Redford’s first big break came in 1967 when he appeared in Barefoot In The Park opposite Jane Fonda. From that moment on the chisel-jawed heart-throb from the California­n beach town of Santa Monica was on every casting director’s wish list.

But when he was hired to play the Sundance Kid in George Roy Hill’s epic tale of banditry in the Wild West two years later, Redford was very much the supporting actor to the man playing Butch Cassidy: Paul Newman. Indeed a film that was originally designed to be called The Sundance Kid And Butch Cassidy had the names in the title reversed to reflect Newman’s superior pulling power.
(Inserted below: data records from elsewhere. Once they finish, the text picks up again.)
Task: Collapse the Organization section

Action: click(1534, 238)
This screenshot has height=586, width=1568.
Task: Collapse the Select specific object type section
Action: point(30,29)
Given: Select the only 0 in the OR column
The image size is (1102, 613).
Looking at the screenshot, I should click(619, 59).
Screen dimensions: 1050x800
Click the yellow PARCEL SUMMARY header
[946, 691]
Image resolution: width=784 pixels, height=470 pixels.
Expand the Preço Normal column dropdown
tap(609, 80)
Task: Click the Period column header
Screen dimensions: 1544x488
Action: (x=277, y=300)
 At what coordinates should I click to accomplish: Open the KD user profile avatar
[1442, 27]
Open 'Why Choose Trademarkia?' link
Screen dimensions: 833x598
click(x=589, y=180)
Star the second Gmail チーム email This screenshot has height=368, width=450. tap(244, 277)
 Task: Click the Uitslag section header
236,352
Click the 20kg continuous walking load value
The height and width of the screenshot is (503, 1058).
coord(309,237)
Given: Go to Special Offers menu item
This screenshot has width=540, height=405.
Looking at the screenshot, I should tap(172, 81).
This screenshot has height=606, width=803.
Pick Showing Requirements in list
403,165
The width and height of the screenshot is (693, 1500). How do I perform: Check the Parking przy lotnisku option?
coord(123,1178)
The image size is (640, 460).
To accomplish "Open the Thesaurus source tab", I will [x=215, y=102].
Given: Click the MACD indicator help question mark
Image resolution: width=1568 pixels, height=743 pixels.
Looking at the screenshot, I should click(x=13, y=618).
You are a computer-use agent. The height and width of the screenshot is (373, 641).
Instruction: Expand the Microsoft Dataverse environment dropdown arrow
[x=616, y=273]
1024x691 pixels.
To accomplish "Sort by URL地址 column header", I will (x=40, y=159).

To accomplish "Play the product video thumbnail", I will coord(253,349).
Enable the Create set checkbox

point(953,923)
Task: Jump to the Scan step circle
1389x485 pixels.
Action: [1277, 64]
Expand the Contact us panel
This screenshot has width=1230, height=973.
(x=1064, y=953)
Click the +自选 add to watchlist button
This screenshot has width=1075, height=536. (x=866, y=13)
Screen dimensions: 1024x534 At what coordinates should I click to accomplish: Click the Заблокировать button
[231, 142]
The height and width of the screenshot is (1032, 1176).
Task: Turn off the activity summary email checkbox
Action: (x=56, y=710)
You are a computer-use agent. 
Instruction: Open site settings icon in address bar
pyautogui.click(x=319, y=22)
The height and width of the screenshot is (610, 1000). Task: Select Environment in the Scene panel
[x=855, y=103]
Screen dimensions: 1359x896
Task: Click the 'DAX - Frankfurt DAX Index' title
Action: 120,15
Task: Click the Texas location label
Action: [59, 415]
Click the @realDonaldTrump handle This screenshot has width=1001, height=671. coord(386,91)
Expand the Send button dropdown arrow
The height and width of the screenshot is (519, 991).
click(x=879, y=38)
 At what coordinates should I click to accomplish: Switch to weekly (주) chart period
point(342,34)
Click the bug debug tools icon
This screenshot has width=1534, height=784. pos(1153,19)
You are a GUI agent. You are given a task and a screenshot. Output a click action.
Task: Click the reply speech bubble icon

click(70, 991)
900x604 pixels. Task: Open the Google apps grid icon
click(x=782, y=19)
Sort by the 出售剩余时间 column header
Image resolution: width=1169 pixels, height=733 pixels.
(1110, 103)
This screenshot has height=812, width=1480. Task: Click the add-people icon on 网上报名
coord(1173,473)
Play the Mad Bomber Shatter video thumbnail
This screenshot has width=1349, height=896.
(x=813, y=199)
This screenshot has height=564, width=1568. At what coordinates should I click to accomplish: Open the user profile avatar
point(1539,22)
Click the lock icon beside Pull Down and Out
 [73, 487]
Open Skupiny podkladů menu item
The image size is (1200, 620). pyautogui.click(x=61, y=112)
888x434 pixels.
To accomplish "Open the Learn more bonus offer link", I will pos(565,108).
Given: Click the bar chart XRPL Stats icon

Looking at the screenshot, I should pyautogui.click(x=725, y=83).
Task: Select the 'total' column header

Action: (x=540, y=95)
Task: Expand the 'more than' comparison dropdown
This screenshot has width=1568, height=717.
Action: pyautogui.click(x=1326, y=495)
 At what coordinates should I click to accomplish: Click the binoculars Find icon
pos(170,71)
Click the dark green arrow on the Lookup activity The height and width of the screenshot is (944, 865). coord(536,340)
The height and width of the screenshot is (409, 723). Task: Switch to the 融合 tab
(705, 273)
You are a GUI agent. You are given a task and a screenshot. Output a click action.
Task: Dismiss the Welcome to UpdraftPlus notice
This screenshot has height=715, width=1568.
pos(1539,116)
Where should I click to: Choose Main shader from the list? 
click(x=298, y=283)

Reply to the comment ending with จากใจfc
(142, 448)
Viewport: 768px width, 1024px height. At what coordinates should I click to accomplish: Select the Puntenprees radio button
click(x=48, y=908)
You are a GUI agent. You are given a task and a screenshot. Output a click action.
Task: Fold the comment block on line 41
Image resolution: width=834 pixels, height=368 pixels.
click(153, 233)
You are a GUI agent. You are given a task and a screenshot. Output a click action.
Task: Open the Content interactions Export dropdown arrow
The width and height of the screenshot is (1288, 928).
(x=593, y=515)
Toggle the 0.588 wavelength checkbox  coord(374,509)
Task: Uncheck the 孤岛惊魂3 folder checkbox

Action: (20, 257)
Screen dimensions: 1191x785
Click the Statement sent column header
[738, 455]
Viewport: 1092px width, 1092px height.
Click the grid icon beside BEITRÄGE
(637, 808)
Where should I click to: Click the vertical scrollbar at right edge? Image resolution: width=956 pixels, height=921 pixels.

It proved a spectacula­r success and its director had no hesitation in casting both Redford and Newman in his next big hit The Sting. The story of a betting-shop con won seven Oscars, including Best Picture, and earned Redford his sole acting nomination. It also went on to become one of the top 20 highest-grossing movies of all time.

But even better was to come. While Redford was promoting a film about a Senate race called The Candidate in 1972 he hung out with a lot of political journalist­s and there was only one topic on everyone’s lips.

“They were all gossiping about a break-in at a campaign headquarte­rs,” he says. “And I became intrigued by the profiles of the two guys writing about it, Woodward and Bernstein. And then President Nixon resigned over the break-in and a lot of people said it was yesterday’s news – but I said, ‘No, it’s the dynamic between these two guys that’ll make it sing.’”

Redford had sufficient confidence in his judgment to shell out $450,000 for the film rights to Woodward and Bernstein’s book – an enormous sum in those days. The result was the movie All The President’s Men, the tale of how two reporters from The Washington Post exposed the Watergate scandal and brought down the man in the White House.

“We took all the elements of their work – the typewriter­s, telephones, pens on paper – and kicked up the sound,” says Redford. “Every scene where the typewriter is used there’s a real bang. What does it sound like? It sounds like a weapon.”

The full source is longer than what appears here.